HB BERLIN. 43 Prozent der Befragten gaben an, dass sie das Streitgespräch sicher ansehen wollten, 26 Prozent werden es wahrscheinlich verfolgen. Nach Ansicht von Meinungsforschern kann der Ausgang des Streitgesprächs über eine große Koalition zwischen Union und SPD entscheiden. 22 Prozent der Zuschauer sagten in der Umfrage, für ihre Wahlentscheidung sei das TV-Duell wichtig. Sechs Prozent bezeichneten es gar als sehr wichtig. Schröder warnte hingegen davor, die Sendung überzubewerten. Der Umfrage zufolge wollen die älteren Bundesbürger überdurchschnittlich häufig einschalten.
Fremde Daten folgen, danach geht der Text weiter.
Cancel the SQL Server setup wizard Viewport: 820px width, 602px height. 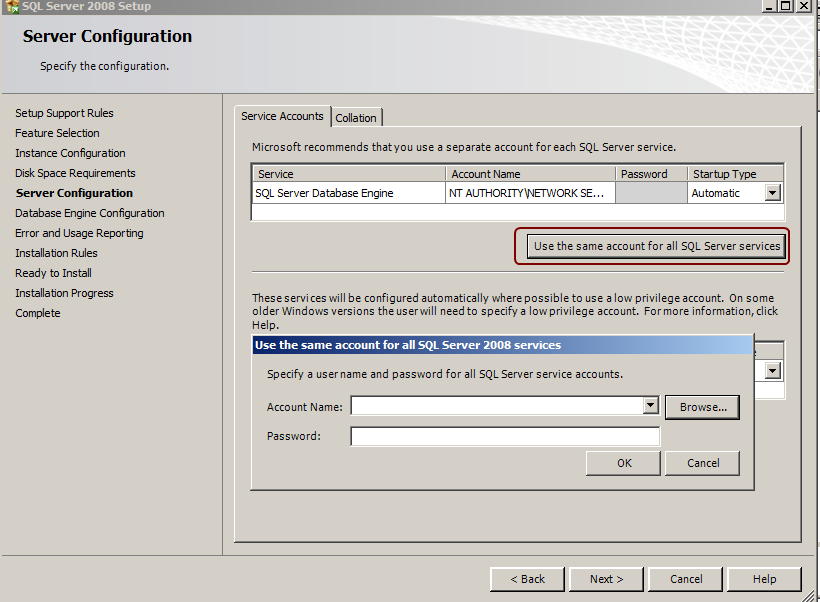(x=686, y=579)
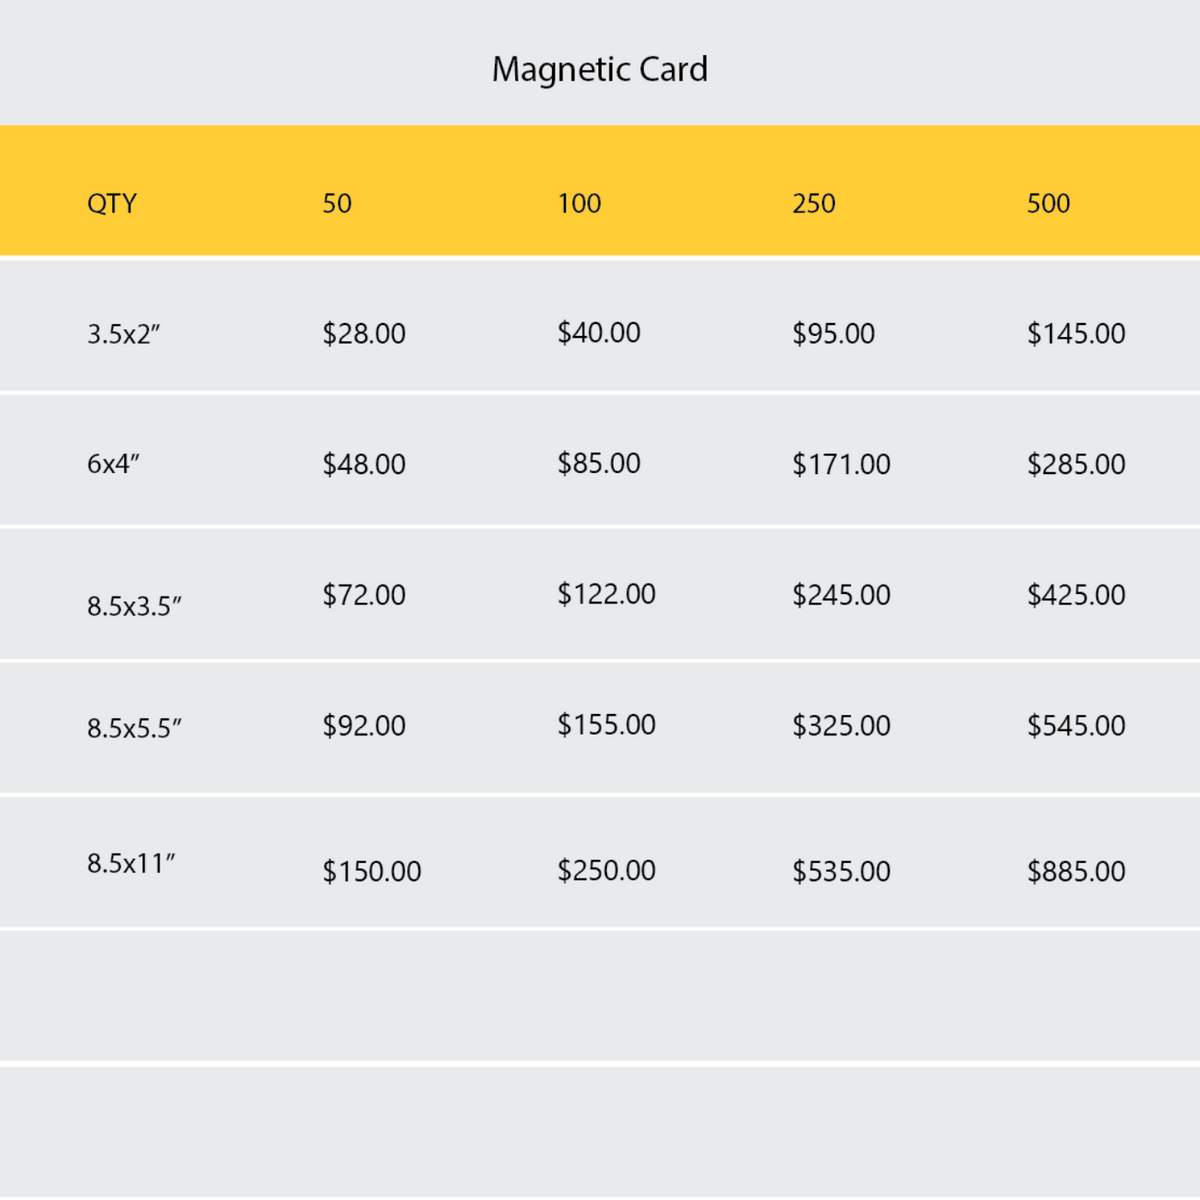Select the 8.5x3.5″ size label

(135, 606)
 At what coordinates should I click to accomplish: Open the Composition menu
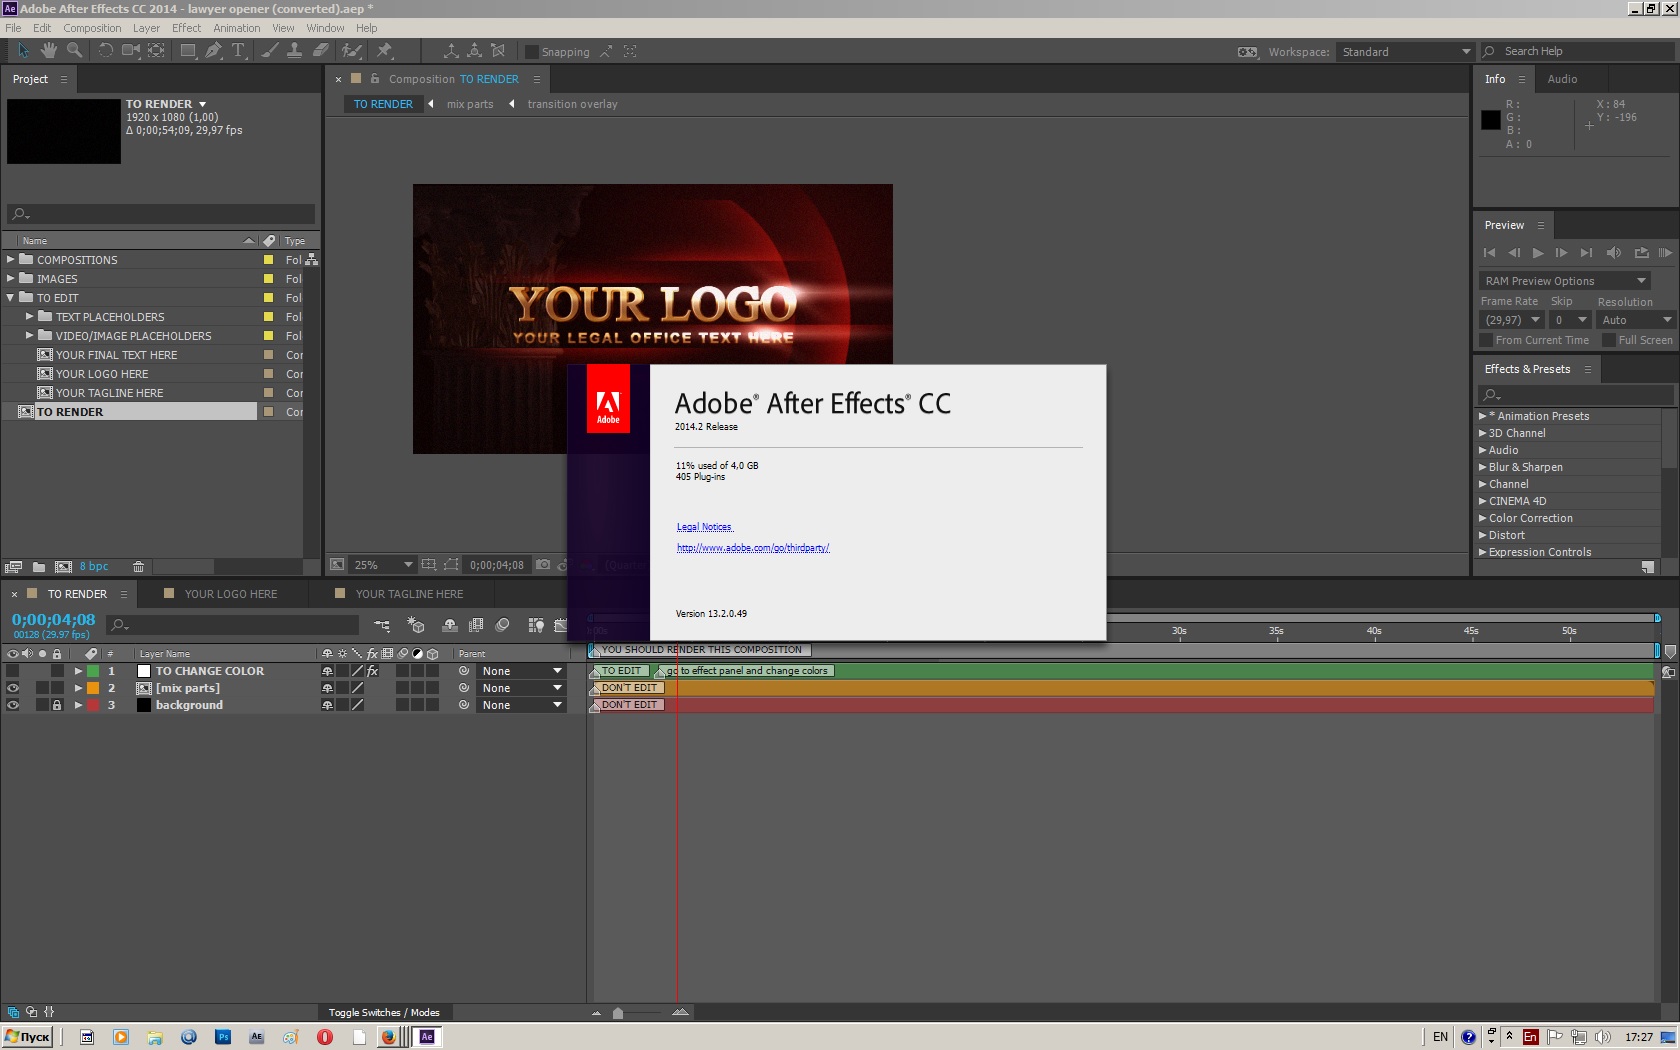[x=92, y=28]
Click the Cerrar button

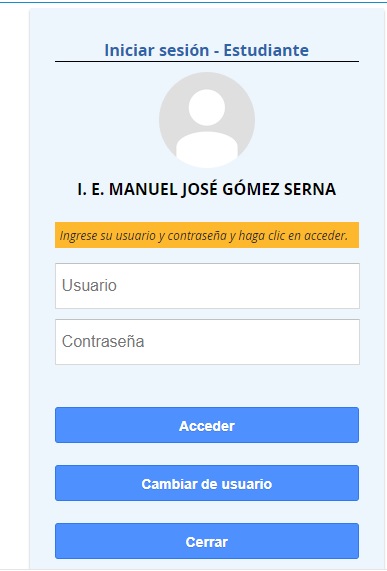pos(207,541)
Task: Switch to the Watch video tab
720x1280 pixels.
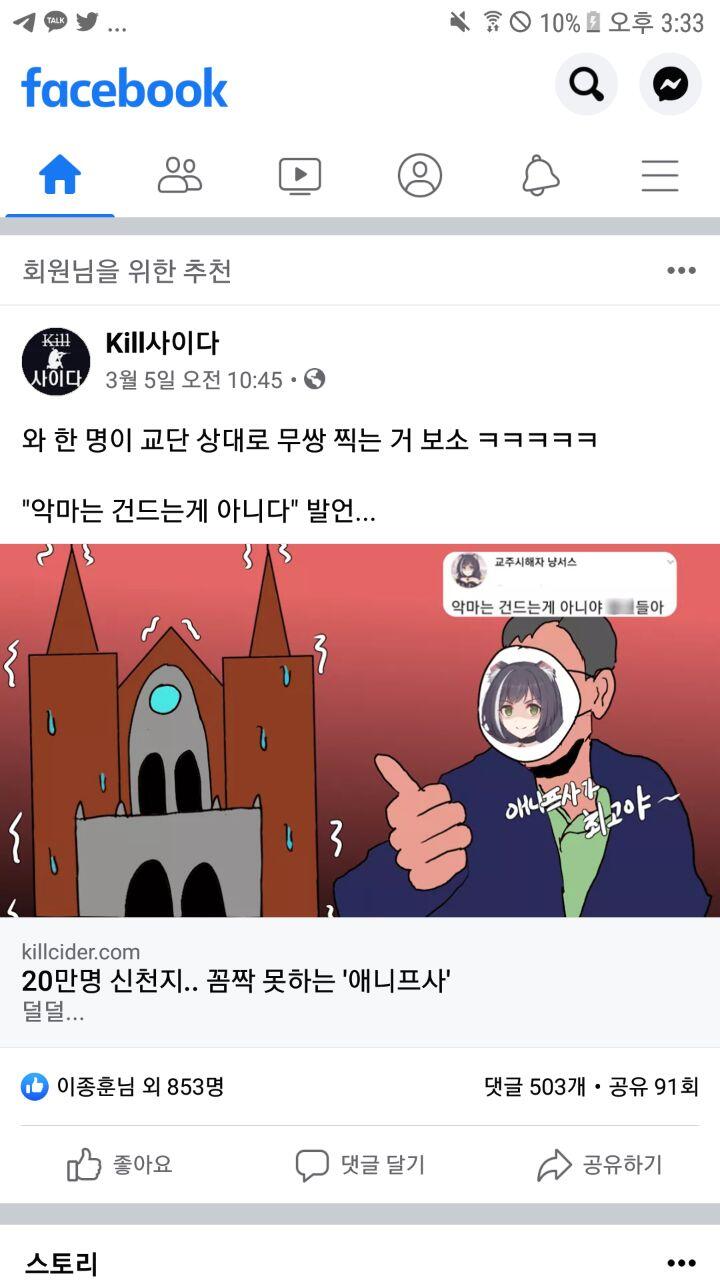Action: (x=300, y=176)
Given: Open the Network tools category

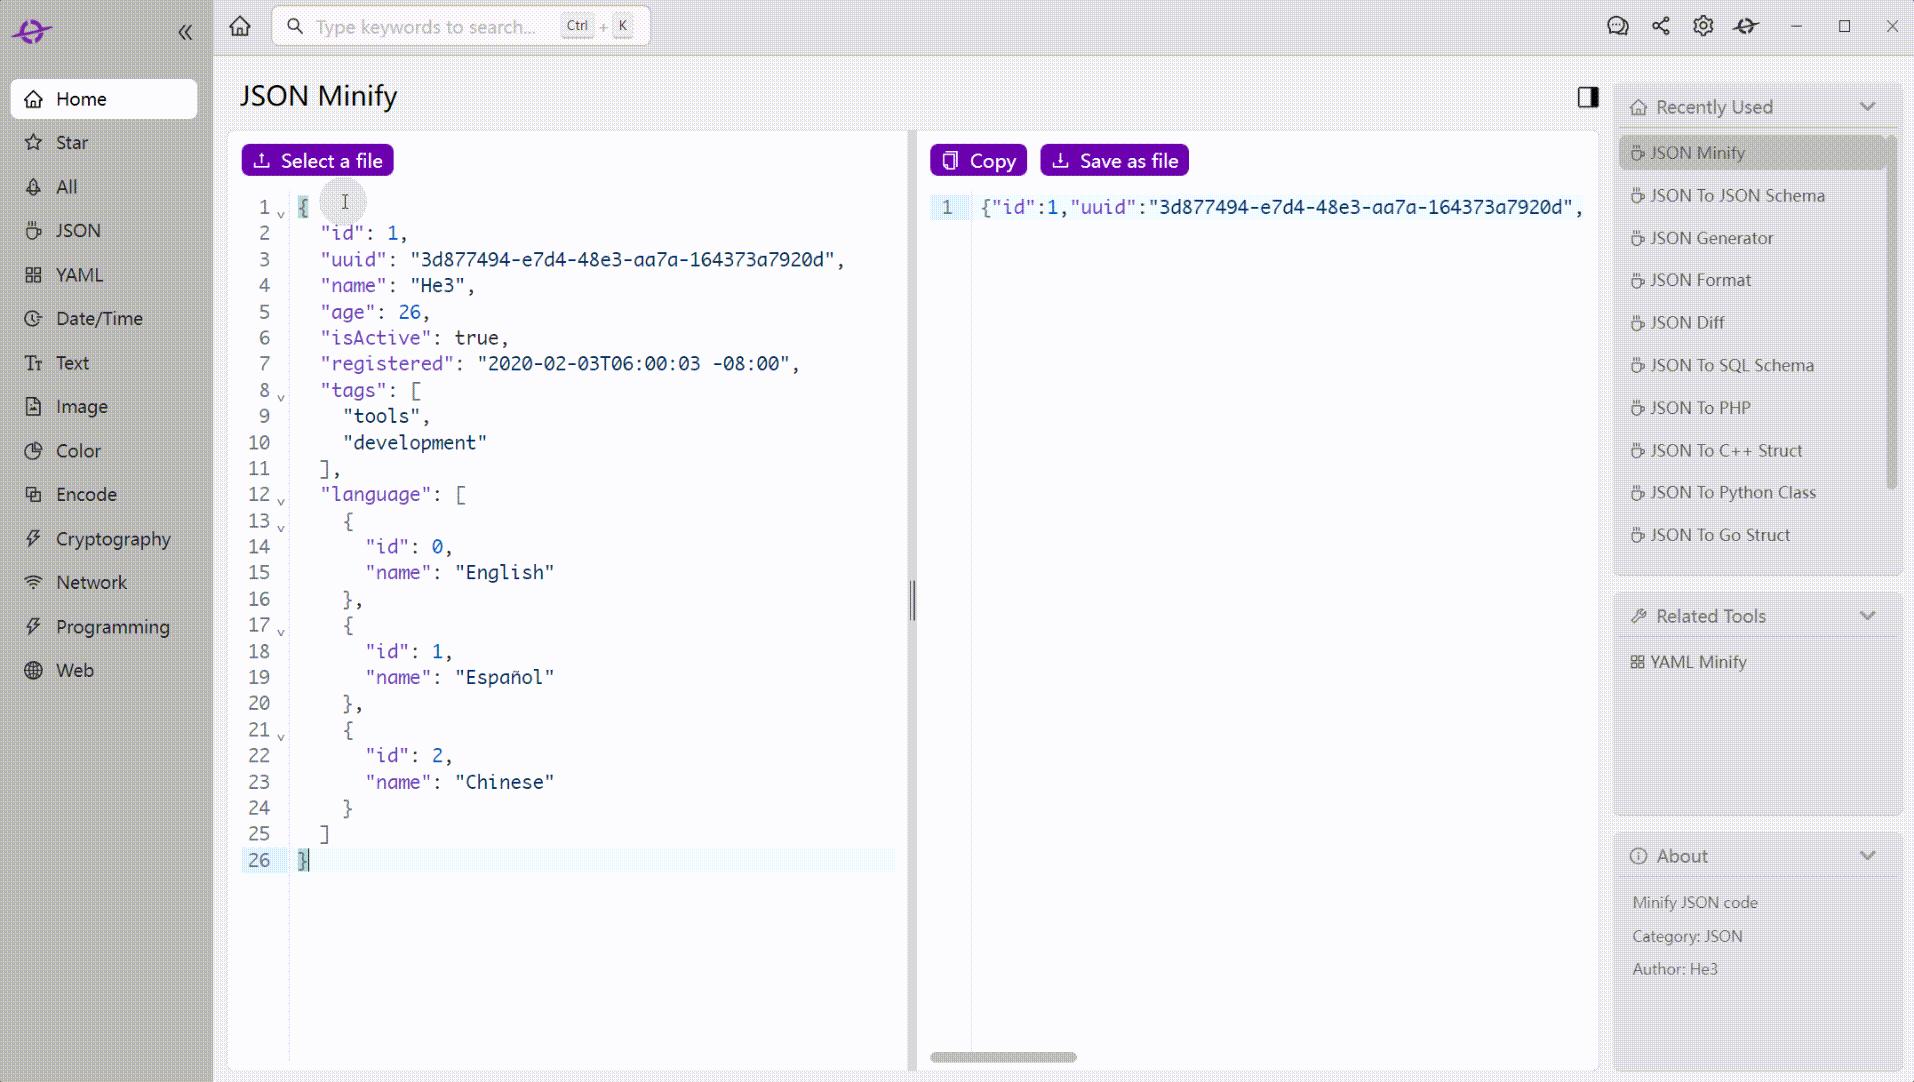Looking at the screenshot, I should (90, 582).
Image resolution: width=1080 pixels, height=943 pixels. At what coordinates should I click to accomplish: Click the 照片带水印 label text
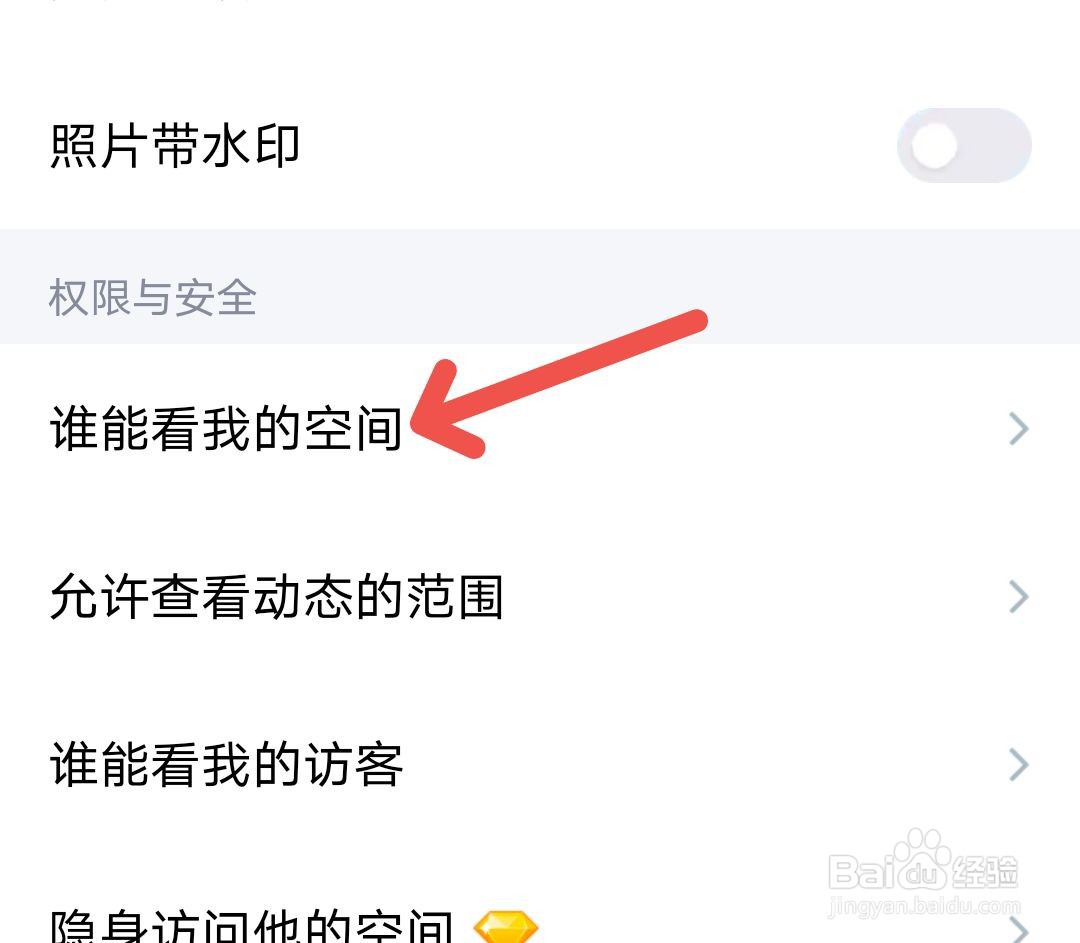click(175, 146)
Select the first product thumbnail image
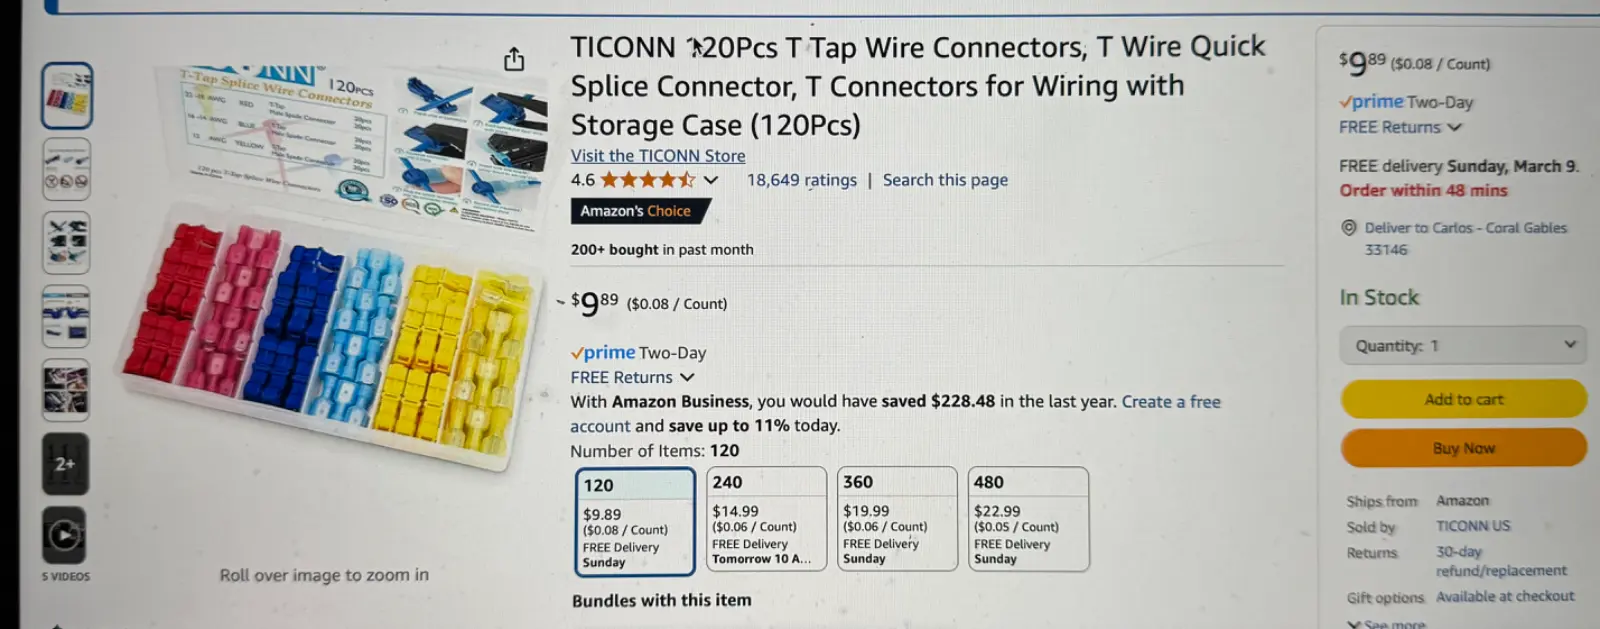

So sagten 56 Prozent der über 60-Jährigen, dass sie die TV-Auseinandersetzung sicher gucken werden. Bei den unter 30-Jährigen will dies nicht mal jeder Dritte.

Experten: TV-Duell kann über grosse Koalition entscheiden

Das TV-Duell hat nach Einschätzung des Geschäftsführer des Meinungsforschungsinstituts Infratest-dimap, Reinhard Hillmer, große Bedeutung für den Wahlausgang. "Es steht Spitz auf Knopf, ob es für Schwarz-Gelb am 18. September reicht. Deshalb fällt beim TV-Duell eine ganz wichtige Entscheidung", sagte er der Zeitung "Bild am Sonntag". Auch Forsa-Geschäftsführer Manfred Güllner sagte: "Eine Verschiebung, die nach dem Wahltag zu einer großen Koalition führt, ist durch den Ausgang der Fernsehdebatte durchaus möglich." Ähnlich äußerte sich der Vorstandssprecher der Forschungsgruppe Wahlen, Matthias Jung.

Schröder sagte hingegen, das TV-Streitgespräch sei der Versuch, "von der einen wie der anderen Seite zu argumentieren und so die Menschen zu erreichen". Die Debatte habe ihre Bedeutung durch die Möglichkeit der breiten Informationsvermittlung. "Ich würde dem Ganzen aber nicht einen sensationell hohen Rang einräumen", sagte der Kanzler, dessen Partei in jüngsten Umfragen ihre Aufwärtstrend fortsetzen kann.

Laut einer Emnid-Umfrage für den Sender N24 etwa konnten sich die Sozialdemokraten um einen Punkt auf 31 Prozent verbessern. Die Grünen büßten einen Punkt auf sieben Prozent ein, so dass Rot-Grün weiter nur auf 38 Prozent käme, wenn am Sonntag Bundestagswahl wäre. Union und FDP blieben unverändert bei 42 und sieben Prozent. Sie hätten mit 49 Prozent damit weiter eine knappe Mehrheit im Bundestag. Auch das Meinungsforschungsinstitut Allensbach und die Forschungsgruppe Wahlen konstatierten einen Aufwärtstrend für die SPD. Das TV-Duell aus Berlin zwei Wochen vor der Wahl wird von vier Moderatoren geleitet und live von ARD, ZDF, RTL und Sat.1 ausgestrahlt. In einer TV-Runde mit weiteren Spitzenkandidaten der Parteien treffen Schröder und Merkel am 12. September erneut aufeinander.